The story’s beginning is rather abrupt, as Fields quickly delves into the fantasy aspects, a choice that at first makes the characters, who we’ve spent too little time with in the real world, feel a touch underbaked. However, once they arrive on the shores of this other dimension, the leads flower into distinct and convincing personalities, and Fields keeps readers on their toes with lightning-paced transitions and supercharged magic. In their quest to save Kai and go home, they encounter a riddling rabbit, a nightmarish middle school run by monsters, a friendly village of young magicians, and a greedy bird woman named Ava Rice. Fields brings the story to a sudden close as well, revealing loads of backstory right before the final battle, but despite the pacing issues, there’s a genuine sense of warmth in the friendships that Jalen makes along the way.
A flashback to Jalen's past reveals unresolved guilt, and a pep talk from a village elder motivates him to keep going, despite the odds stacked against him.

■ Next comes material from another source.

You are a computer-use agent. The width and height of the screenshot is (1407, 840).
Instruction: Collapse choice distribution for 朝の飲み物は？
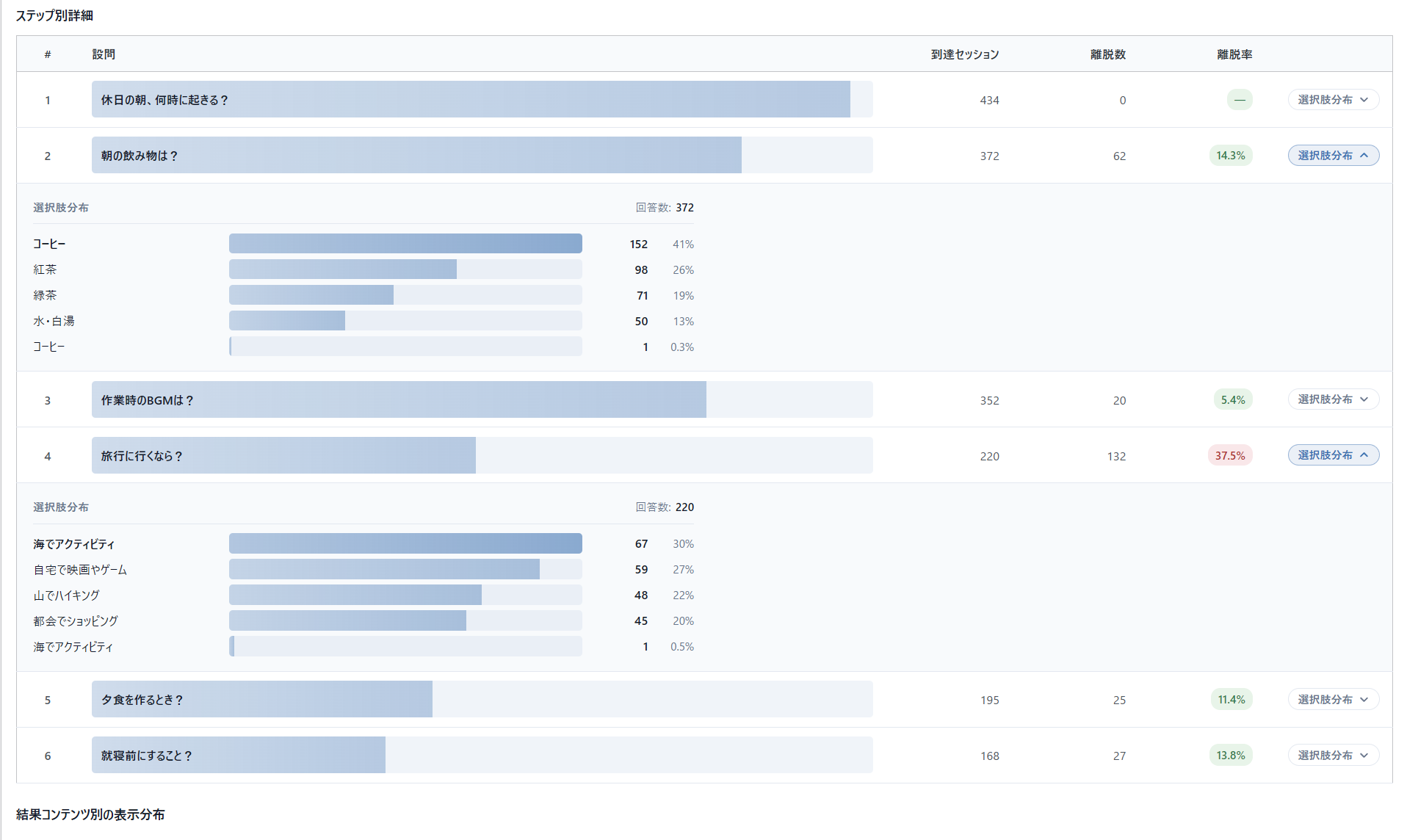(1333, 156)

Fields makes a point of having a diverse cast without treating them as tokens, especially in regards to Ram. Velasquez's expressive art communicates a great deal of nuance in relating unspoken feeling and essential information, and the open-ended conclusion points to potential and welcome future installments.
Takeaway: This YA fantasy boasts a diverse cast, classic quest storytelling, and appealing art.
Great for fans of: Jason Walz’s Last Pick: Rise Up; Tom King’s Heroes in Crisis.